▶ Required action: Go through the data below and return each line where the string "This" appears.

# # #

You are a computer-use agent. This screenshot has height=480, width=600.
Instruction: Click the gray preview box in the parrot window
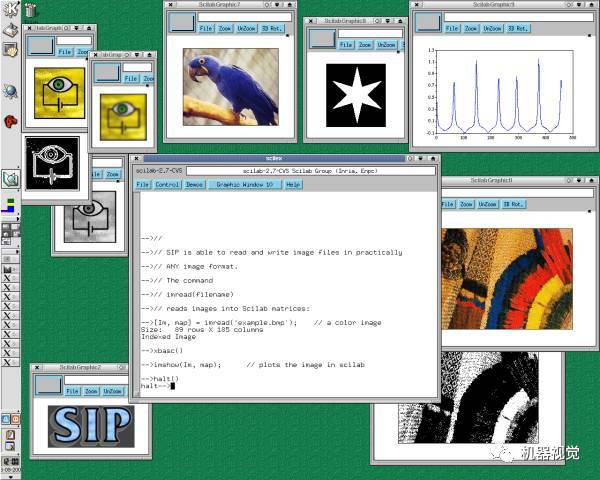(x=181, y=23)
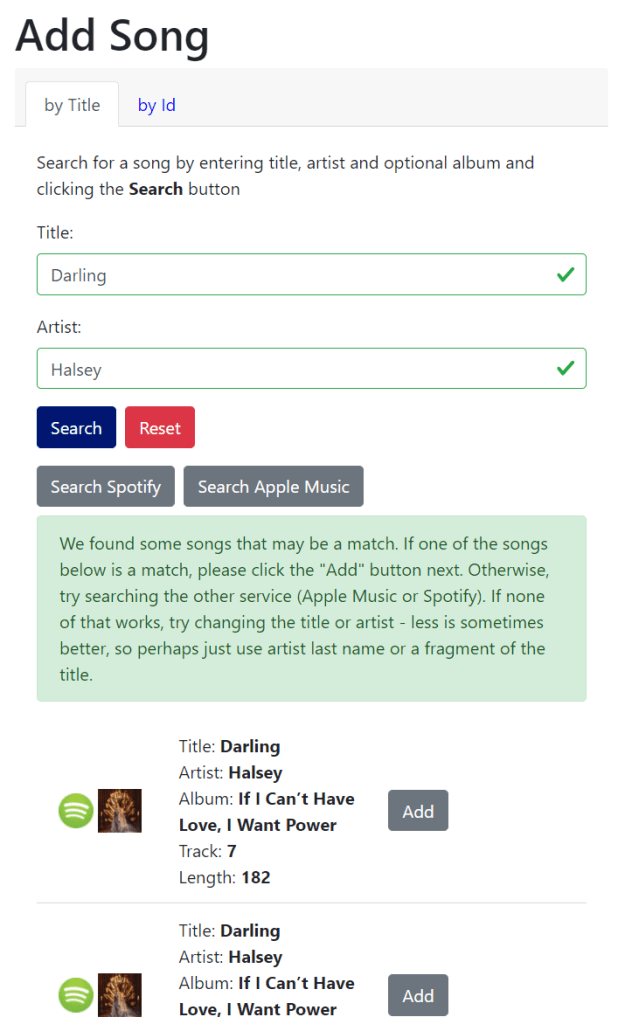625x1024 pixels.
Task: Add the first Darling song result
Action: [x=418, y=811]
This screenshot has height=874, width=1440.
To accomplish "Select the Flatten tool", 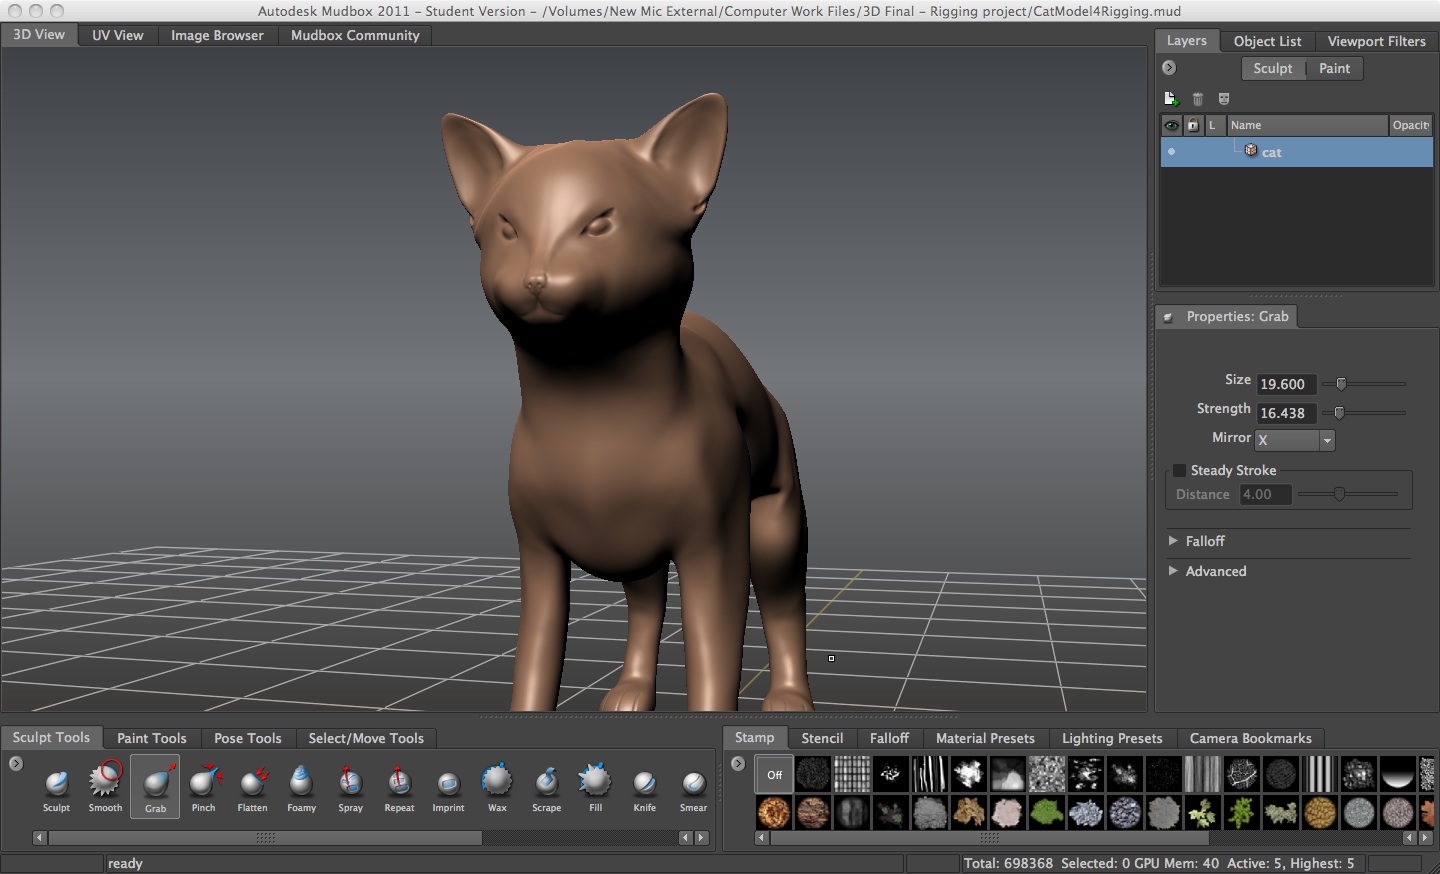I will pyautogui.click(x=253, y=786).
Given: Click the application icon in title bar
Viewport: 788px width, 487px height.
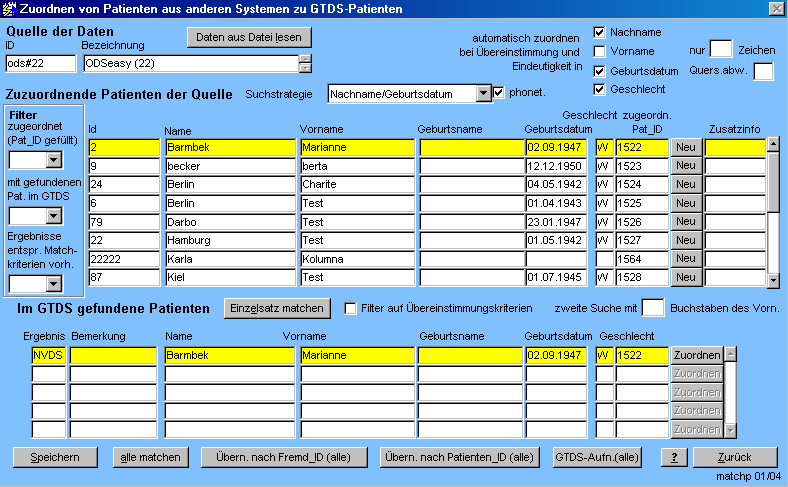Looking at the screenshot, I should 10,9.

# # #

▶ Exercise result:
You are a computer-use agent. This screenshot has height=480, width=600.
This screenshot has height=874, width=1440.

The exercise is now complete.